A US-Turkish safe zone is beginning to take shape in northeastern Syria amid unresolved arguments. In the southeast, however, the Russians have scrapped the safe zone they had monitored and opened the door for pro-Iranian forces to recover their old positions close to the borders of Israel and Jordan. Both big power initiatives are fraught with discord in highly volatile regions at the two ends of Syria.

The first began taking off with the landing of 90 US military personnel at Tal Abyad in southern Turkey following an agreement reached on Aug. 8 between Washington and Ankara to “rapidly… stand up a joint operations center in Turkey… to coordinate and manage the establishment of a safe zone.”

This cautious locution glides over the continuing difficulty to resolve US-Turkish dissent over the status of the pro-American Syrian Democratic Forces (SDF), the dominant component of which are fighters of the Syrian Kurdish YPG militia.
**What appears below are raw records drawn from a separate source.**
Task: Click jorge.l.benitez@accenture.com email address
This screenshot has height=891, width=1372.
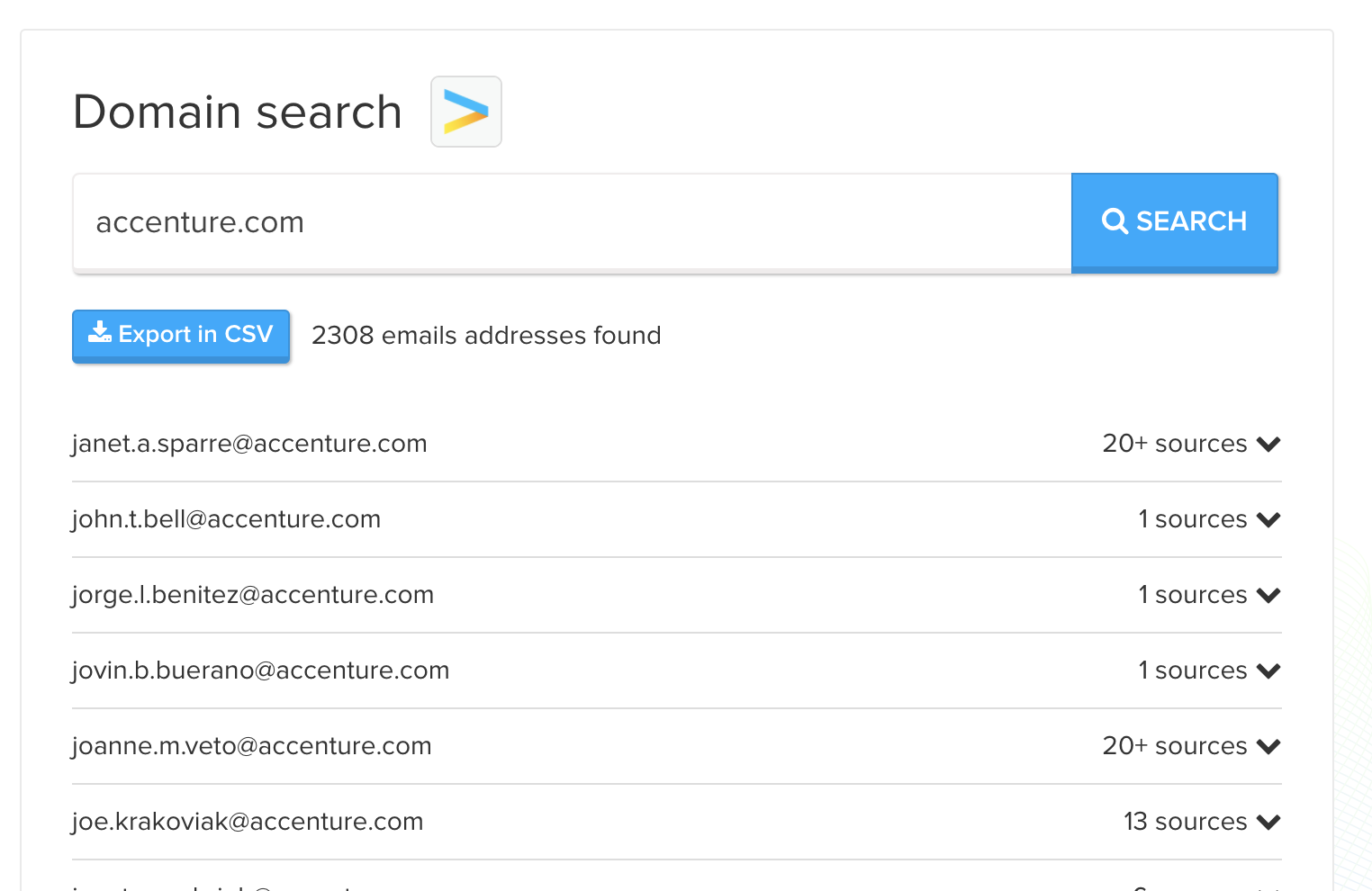Action: pyautogui.click(x=253, y=595)
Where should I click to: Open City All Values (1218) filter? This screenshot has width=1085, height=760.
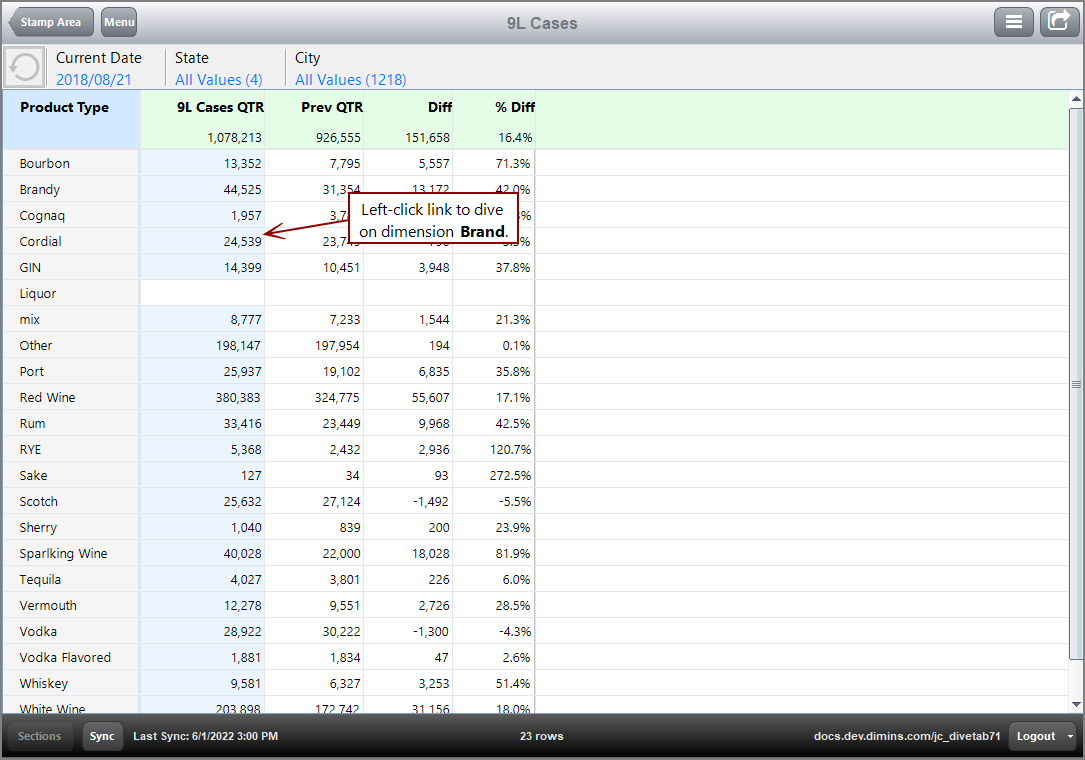pyautogui.click(x=350, y=79)
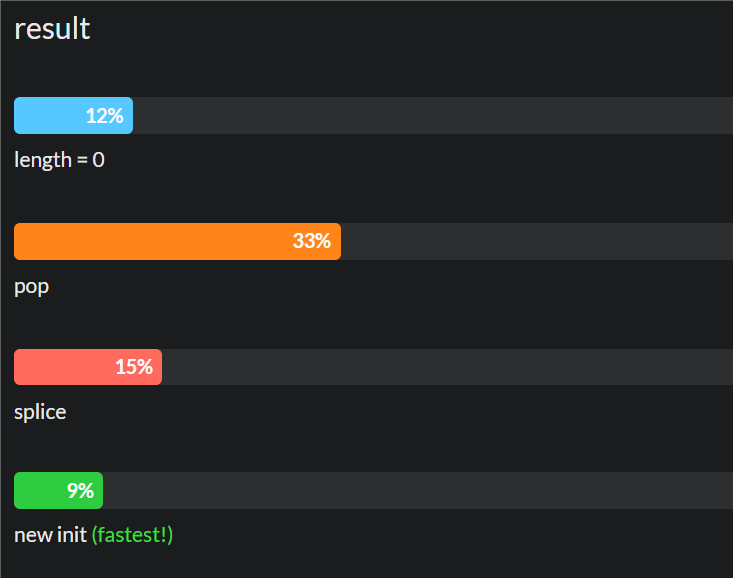Click the unfilled track right of orange bar
Image resolution: width=733 pixels, height=578 pixels.
click(535, 241)
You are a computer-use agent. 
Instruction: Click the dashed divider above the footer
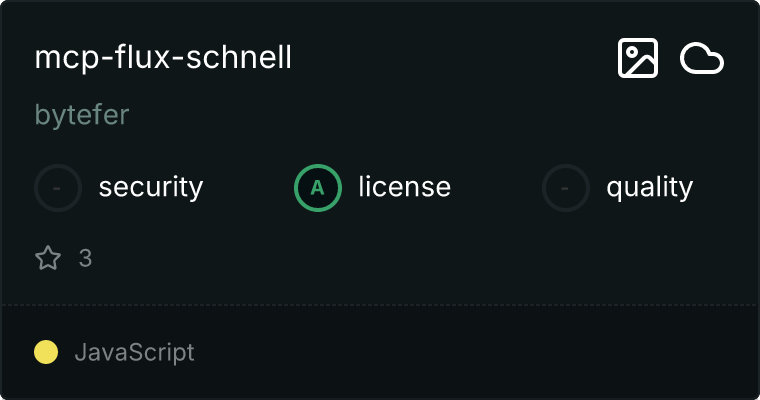click(380, 304)
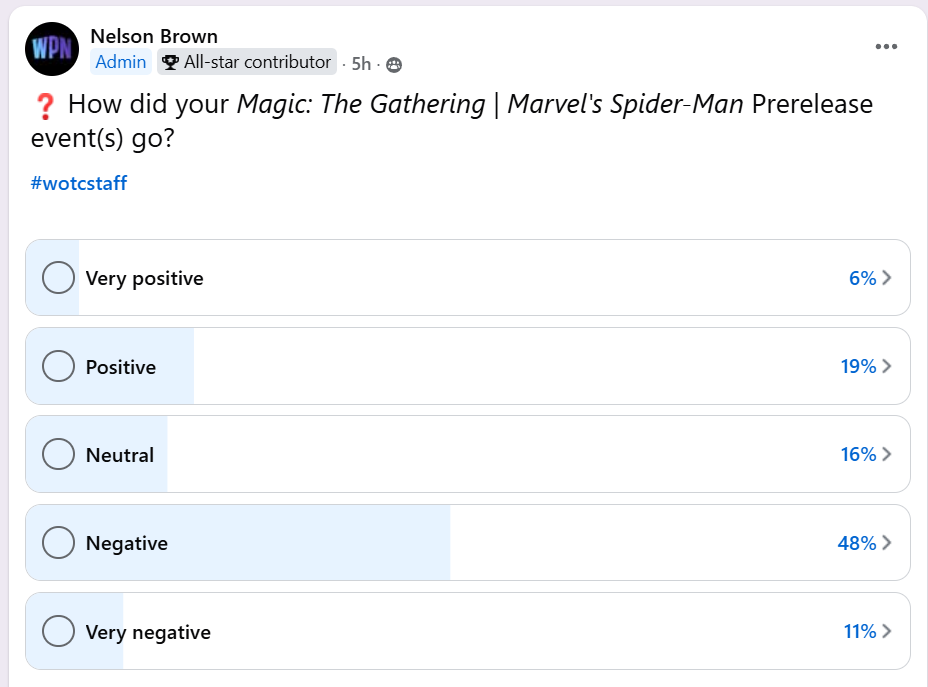This screenshot has width=928, height=687.
Task: Open the three-dot post options menu
Action: (886, 47)
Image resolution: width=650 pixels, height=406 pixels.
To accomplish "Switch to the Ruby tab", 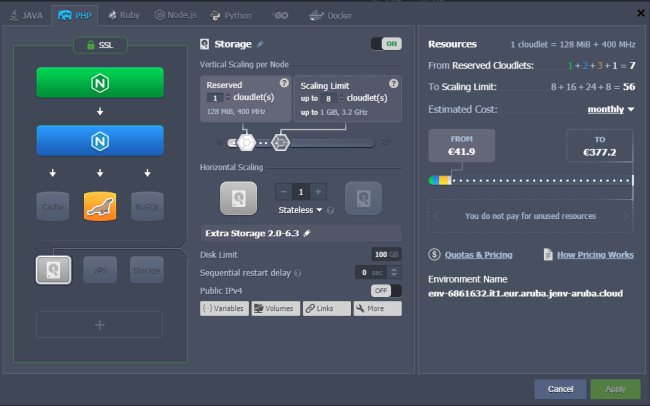I will pyautogui.click(x=124, y=15).
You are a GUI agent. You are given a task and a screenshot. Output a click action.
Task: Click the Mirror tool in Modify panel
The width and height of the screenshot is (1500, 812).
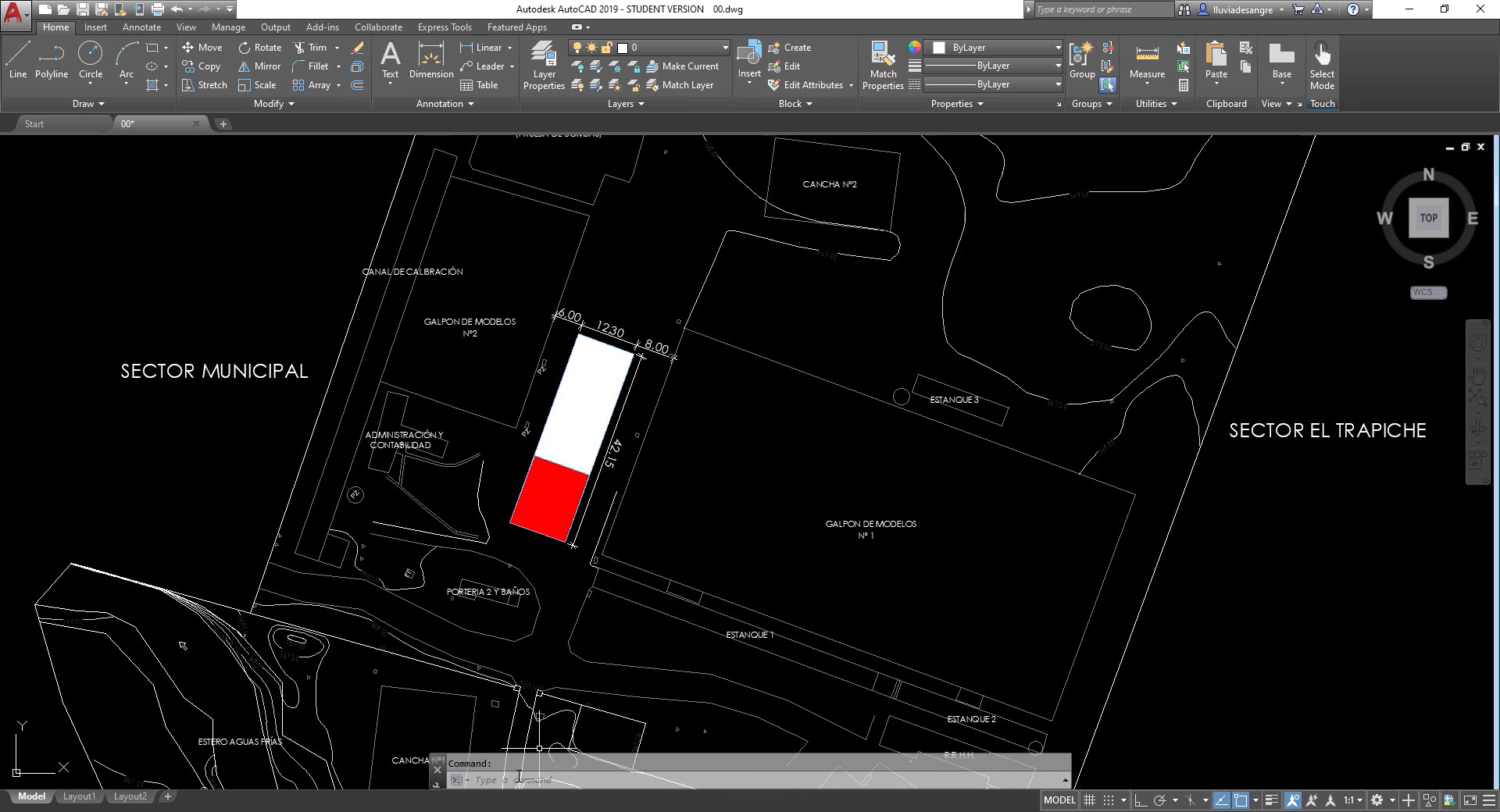[259, 66]
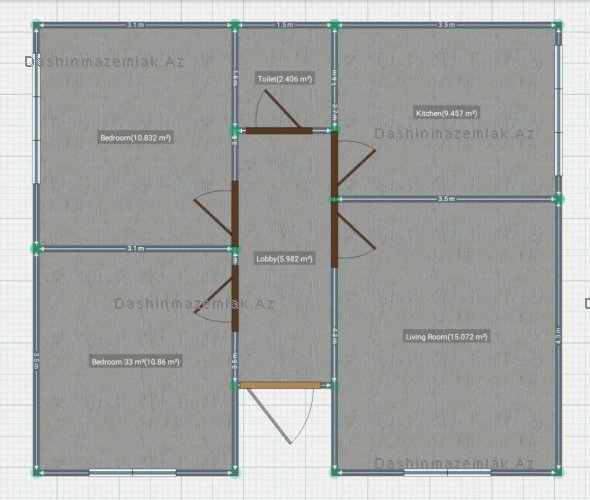Click the upper Bedroom 10.832 m² label
Viewport: 590px width, 500px height.
pyautogui.click(x=135, y=138)
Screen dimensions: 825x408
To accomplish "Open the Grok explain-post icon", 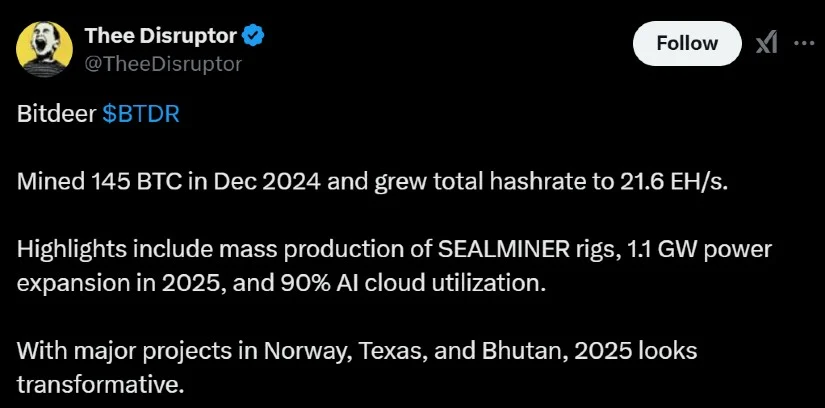I will point(767,44).
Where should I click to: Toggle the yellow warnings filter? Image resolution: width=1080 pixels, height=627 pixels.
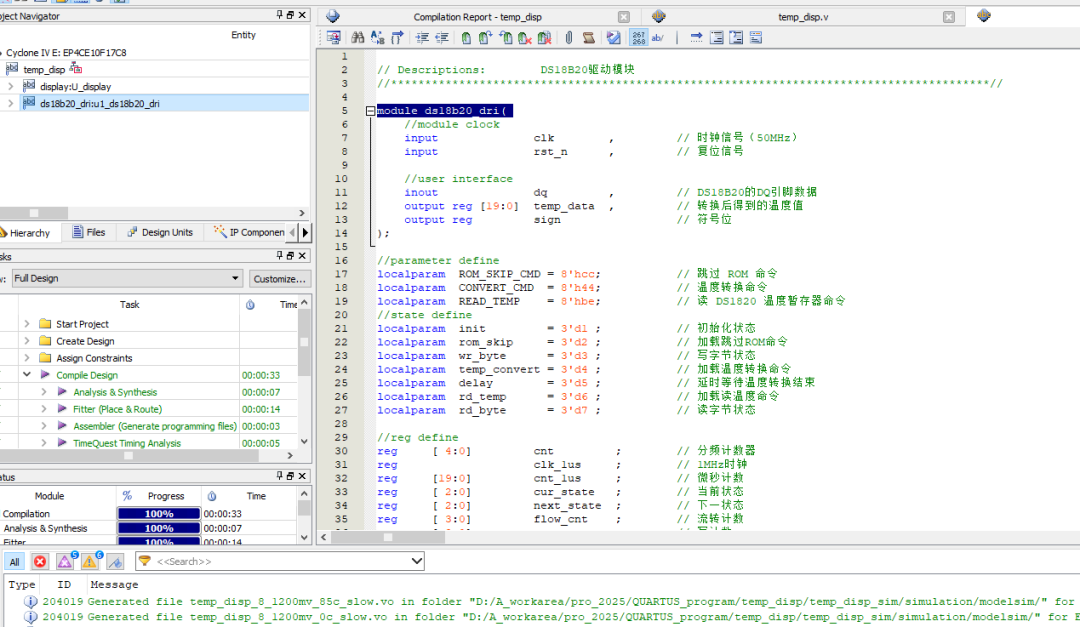(89, 561)
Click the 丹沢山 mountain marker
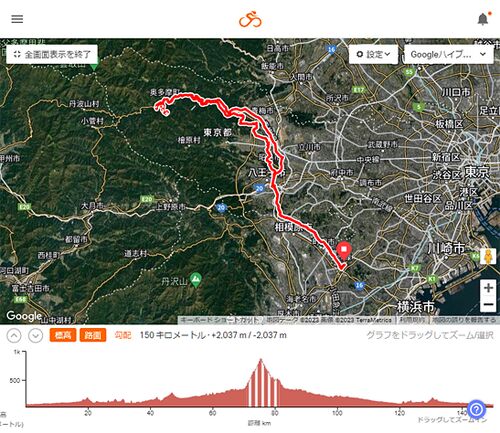 [196, 280]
This militia, a close US ally, is viewed by Turkey as an integral arm of the Kurdish PKK (Workers Party), a Turkish separatist movement branded a terrorist organization by Washington as well as Ankara.

The US has proposed a two-tiered safe zone: the SDF would evacuate a 5km strip along the entire Syrian-Turkish border and pull their heavy weapons back beyond that line to a total depth of 14km. This zone would be under American control with a third non-Turkish party patrolling the 5km strip.

Ankara, however, insists on controlling a 32km deep zone devoid of any SDF fighters, asserting that only Turkish forces can be relied on to safeguard its border security. Therefore, although some pieces of the safe zone of northeastern Syria are moving into place, it is still hard to see a concrete resolution of this conflict.

This difficulty emerges clearly from President Recep Erdogan’s version of the safe zone agreement. He keeps on saying that “the understanding with the US” creates a “peace corridor” controlled by Ankara along the Turkish-Syrian border, to which he claims America has pledged its “intent and commitment” – a pledge that was never signed off by the Trump administration.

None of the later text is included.